━━━━━ Data records ━━━━━

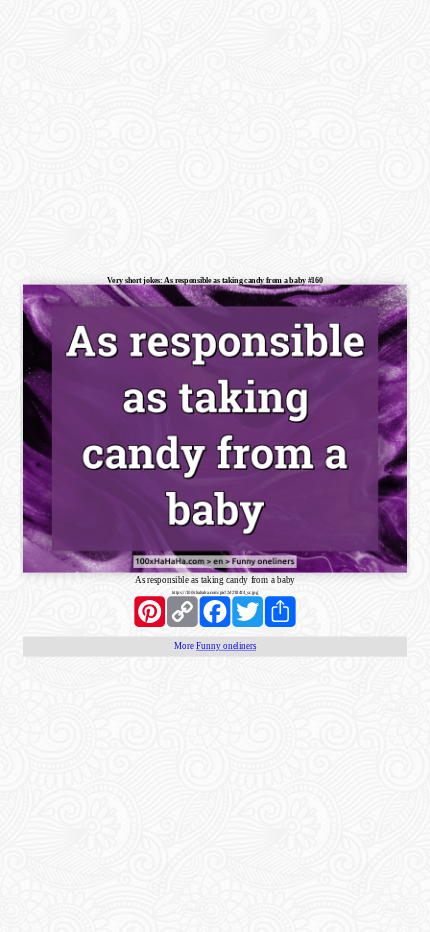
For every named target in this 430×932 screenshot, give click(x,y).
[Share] (280, 611)
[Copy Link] (182, 611)
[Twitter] (247, 611)
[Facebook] (215, 611)
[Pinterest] (149, 611)
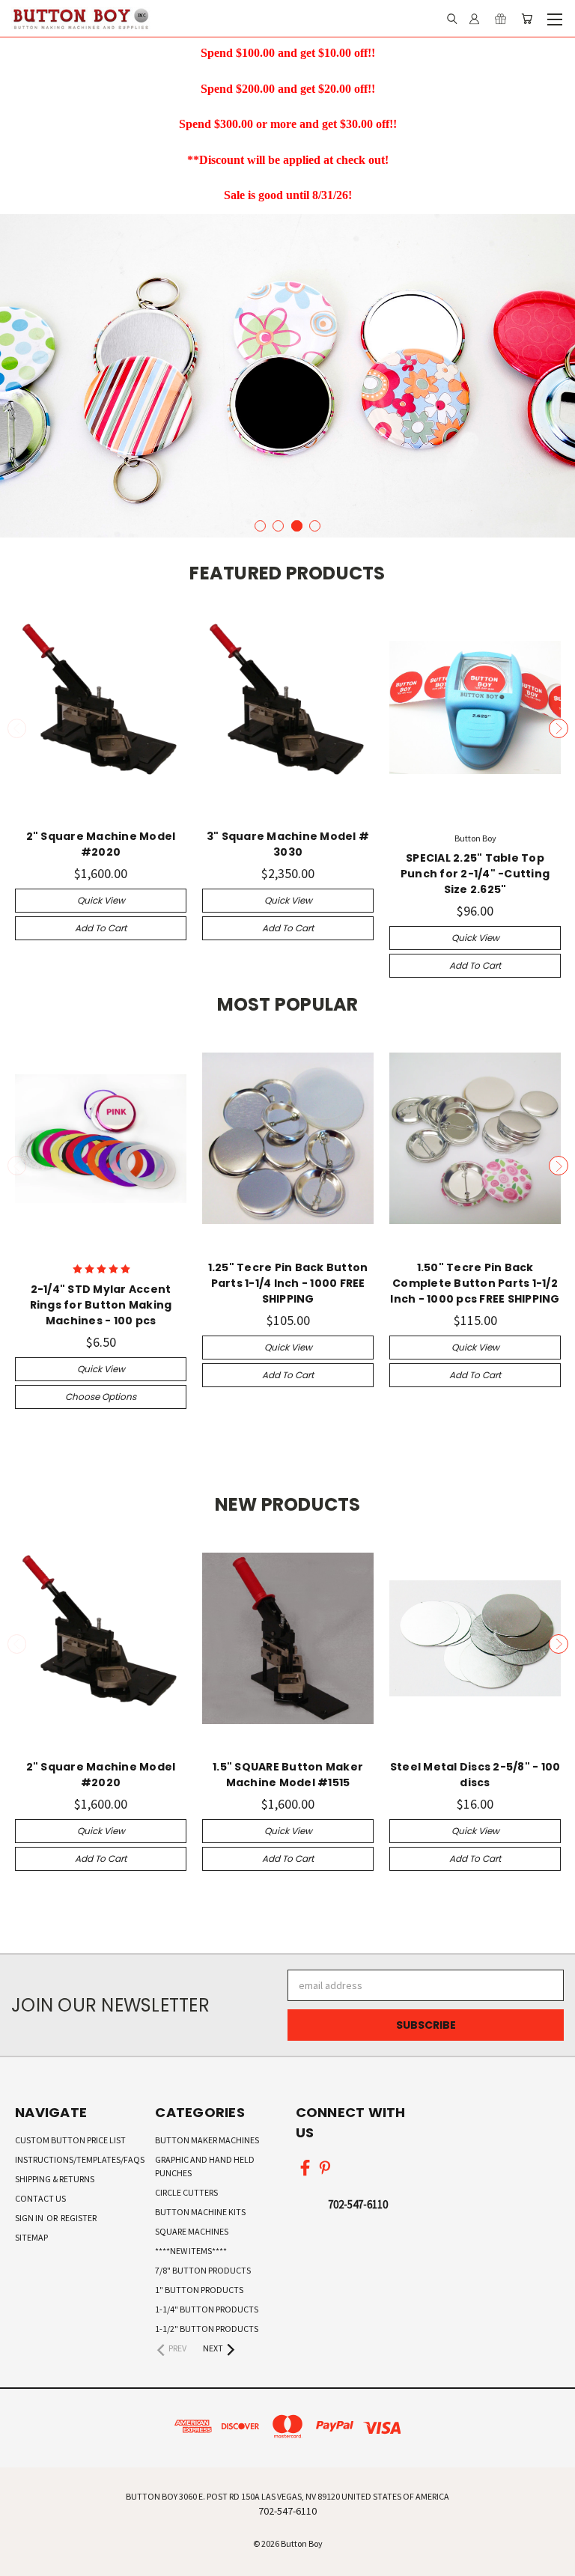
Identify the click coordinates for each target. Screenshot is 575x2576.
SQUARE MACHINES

━━━━━

● **Work request**:
Repeat the full set of records exactly, and output no pictures.

● **Expected answer**:
For every named target in this 430×932 screenshot, give click(x,y).
[Share] (280, 611)
[Copy Link] (182, 611)
[Twitter] (247, 611)
[Facebook] (215, 611)
[Pinterest] (149, 611)
Identify the click coordinates for each target. Screenshot is 575x2576.
SQUARE MACHINES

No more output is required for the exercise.